La «punaise américaine», petite bête qui ronge les pinèdes du Liban

  • Dans sa pinède tranquille du Mont-Liban, M. Naïmeh ausculte d'un air désolé ses conifères majestueux: des arbres sont dévorés par l'insecte
  • «Ma production personnelle était de 16 tonnes de pommes de pin. Aujourd'hui elle dépasse à peine les 100 kg» par an, regrette le producteur

QSAYBEH, LIBAN : Dans son village accroché au flanc de la montagne libanaise, Elias Naïmeh récoltait chaque année 16 tonnes de pommes de pin. Aujourd'hui, sa production s'est effondrée à cause d'une "punaise américaine", redoutable insecte d'à peine quelques millimètres qui ronge les conifères.
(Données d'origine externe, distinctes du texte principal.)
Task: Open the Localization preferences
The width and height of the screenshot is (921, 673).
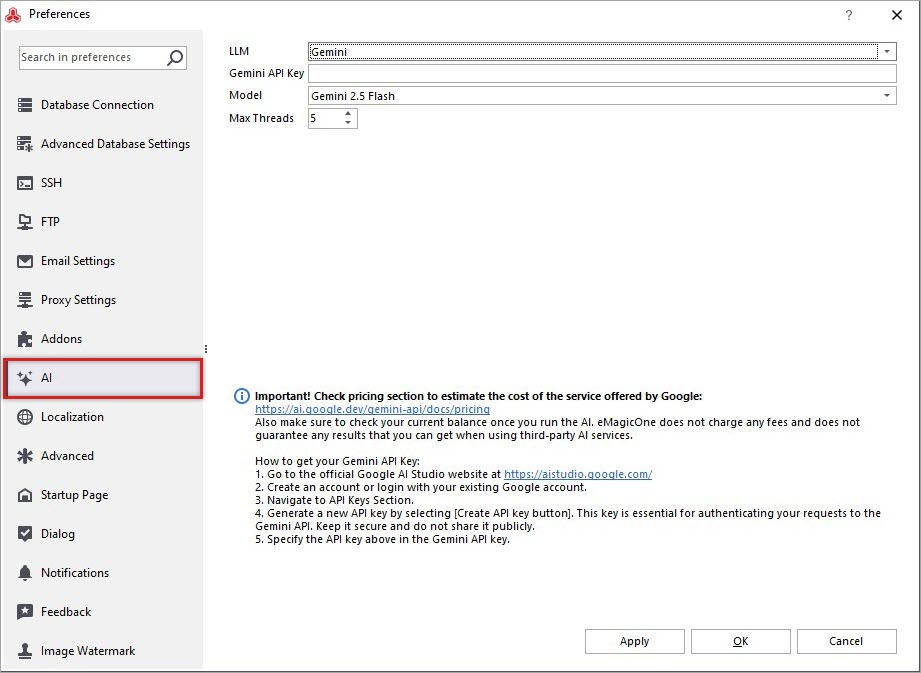Action: [x=72, y=417]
Si le cèdre millénaire est le symbole du Liban, le petit pays coincé entre montagne et Méditerranée compte de vastes forêts de pins qui représentent environ 10% de ses surfaces boisées.

Dans un Liban réputé pour sa gastronomie raffinée, on retrouve les pignons de pin dans les plats et desserts traditionnels. Cet "or blanc", comme il est surnommé localement, est une manne financière pour les producteurs, grâce notamment aux exportations.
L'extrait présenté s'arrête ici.